- [Text segment]

☆ ☆ ☆ ☆ ☆

It is possible, too, although hardly likely in the case of a people so practical as the Romans, that just as they used the middle finger (digitus medius), the so‑called 'finger of scorn,' with which to make an insulting gesture, so the downward turn of the thumb may = ad inferos, i.e. 'to the lower world with him! death to him!'

Again, the word convertere was used interchangeably with vertere in the phrase pollicem convertere. Convertere is used not simply for vertere as it undeniably is in many cases, but it is apt to point to the terminus in quem. Cf. naves in eam partem c., ora ad aliquem c., ferrum in aliquem c. In the case of the gladiatorial pollicem convertere, the real terminus in quem would seem not to be the unknown spectator, but rather the chief object of momentary interest, i.e. the fallen and beseeching gladiator. Hence to him the pollex should be directed.

The interpretation above advanced for pollicem vertere and p. convertere is strengthened by a study of the phrase pollex infestus. It is well known that pollex infestus stood for the hostile gesture of the thumb in the case of the amphitheatre spectators. E.g. Burmann, Anthologia Latina 3.82.28;

Sperat et in saeva victus gladiator harena,

sit licet infesto pollice turba minax.

☆ ☆ ☆ ☆ ☆

- [Supplied entries]
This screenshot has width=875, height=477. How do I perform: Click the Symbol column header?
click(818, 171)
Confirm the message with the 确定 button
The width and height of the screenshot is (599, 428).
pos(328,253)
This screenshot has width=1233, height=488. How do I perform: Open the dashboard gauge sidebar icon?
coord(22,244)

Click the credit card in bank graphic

☆ ☆ ☆ ☆ ☆

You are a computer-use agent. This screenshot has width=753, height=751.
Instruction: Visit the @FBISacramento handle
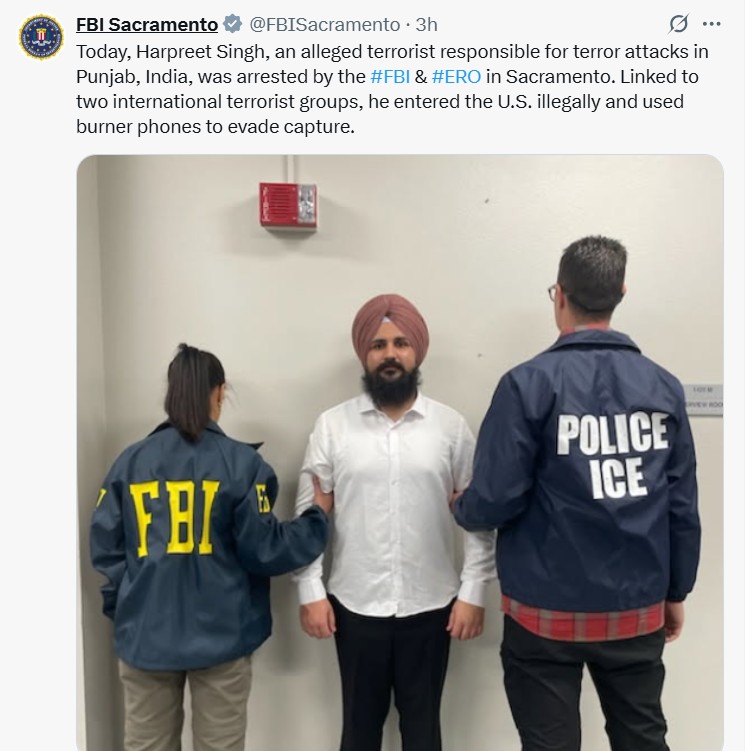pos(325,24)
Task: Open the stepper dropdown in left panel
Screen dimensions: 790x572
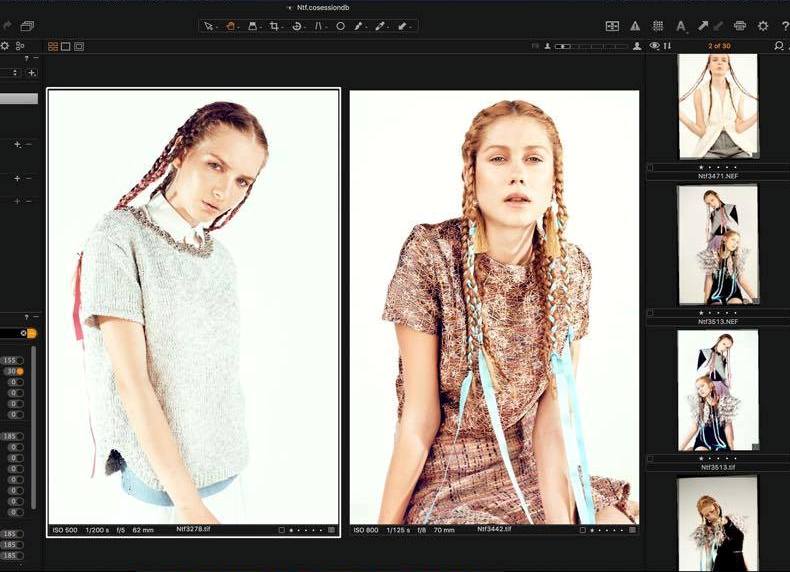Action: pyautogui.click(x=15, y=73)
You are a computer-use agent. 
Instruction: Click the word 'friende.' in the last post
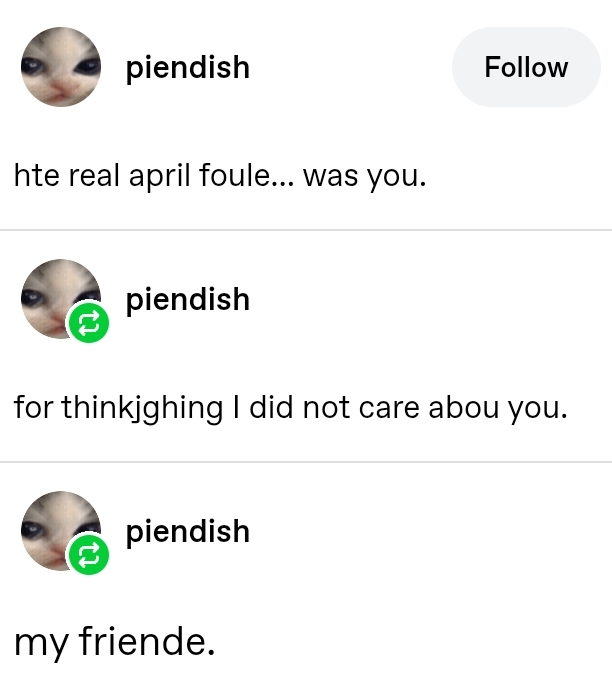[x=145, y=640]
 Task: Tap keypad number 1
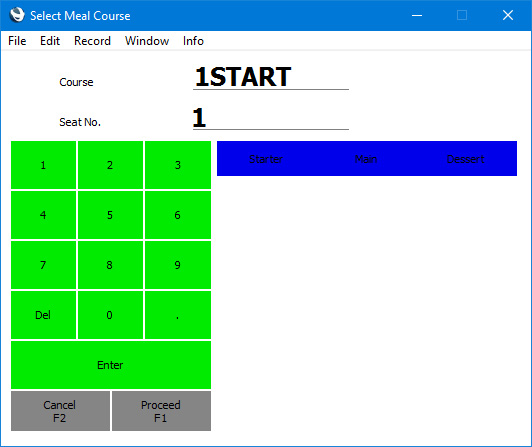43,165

☆ ☆ ☆ ☆ ☆

- [What this exercise asks]
**A.** Please answer these questions from the passage on the Roman thumb gesture:
(i) What Latin name does it give for the middle finger?
(ii) Which word was used interchangeably with vertere in the phrase pollicem convertere?
(iii) What phrase stood for the hostile thumb gesture of amphitheatre spectators?
**B.** Filter the rows down to every line that contains the word "perform", treating case as significant.
The rows are unrelated to the passage on the Roman thumb gesture.

- [Exercise answers]
**A.**
(i) digitus medius
(ii) convertere
(iii) pollex infestus

**B.**
This screenshot has width=875, height=477. How do I perform: Click the Symbol column header?
This screenshot has width=1233, height=488. How do I perform: Open the dashboard gauge sidebar icon?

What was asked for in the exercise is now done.